Real-time Transcription Benchmark
Real-time transcription is one of the most known and used speech AI technologies. It enables several applications that require immediate visual feedback, such as dictation (voice typing), voice assistants, or closed captions of virtual events and meetings. Finding the best real-time transcription engine can be challenging. A good real-time transcription engine should convert speech to text accurately and with minimal delay.
Real-time transcription solutions achieving state-of-the-art accuracy often run in the cloud. Currently, Amazon Transcribe Streaming, Azure Real-Time Speech-to-Text, and Google Streaming Speech-to-Text are the dominant real-time transcription Cloud API alternatives.
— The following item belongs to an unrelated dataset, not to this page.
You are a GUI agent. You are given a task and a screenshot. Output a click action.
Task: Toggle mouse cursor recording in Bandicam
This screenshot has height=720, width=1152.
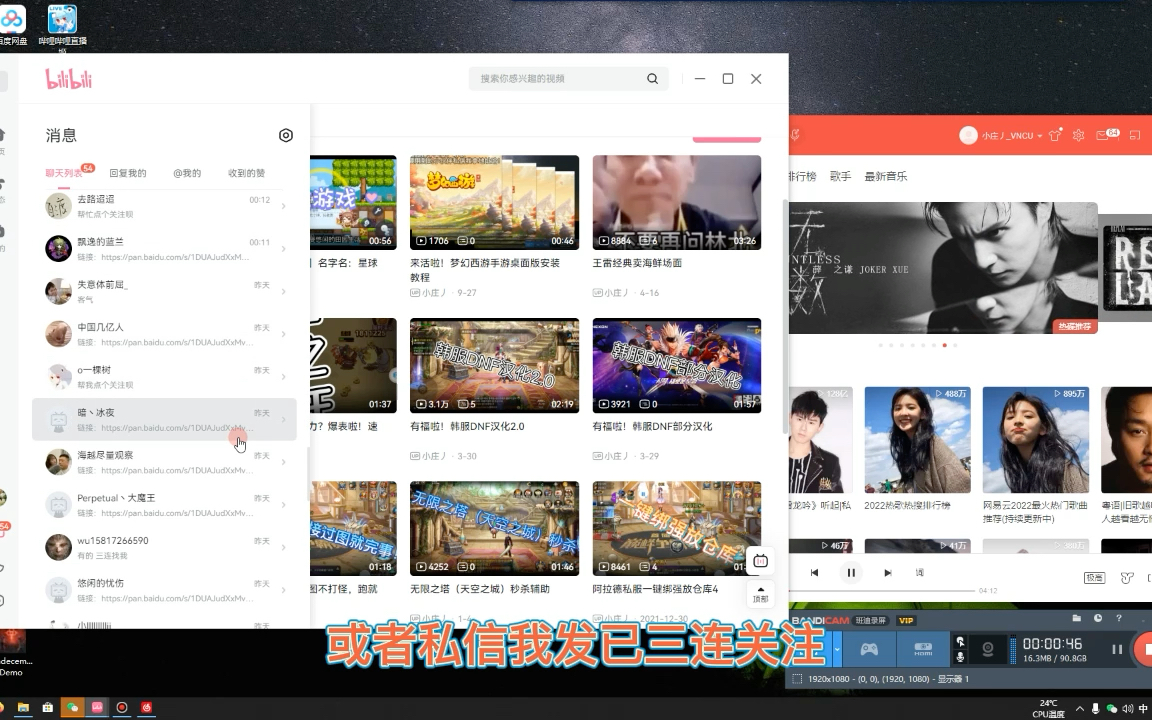[961, 643]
Running real-time transcription in the cloud requires data to be processed in remote servers, which introduces network latency and unreliable response time. Hence, cloud dependency can fail applications to provide immediate feedback - whether the issue is on the users’ or cloud providers’ side, or both.
On-device real-time transcription solutions offer reliable real time experiences by removing the inherent limitations of cloud computing, i.e., variable delay induced by network connectivity. However, running transcription locally with minimal resource requirements or without sacrificing accuracy is challenging. Cheetah Streaming Speech-to-Text is a highly efficient on-device real-time transcription engine that matches the accuracy of cloud-based real-time speech-to-text APIs while processing voice data locally. Cheetah Fast offers ultra-low latency real-time transcription with minimal accuracy trade-offs, making it perfect for live streaming and interactive voice applications. Below is a series of benchmarks to back our claims.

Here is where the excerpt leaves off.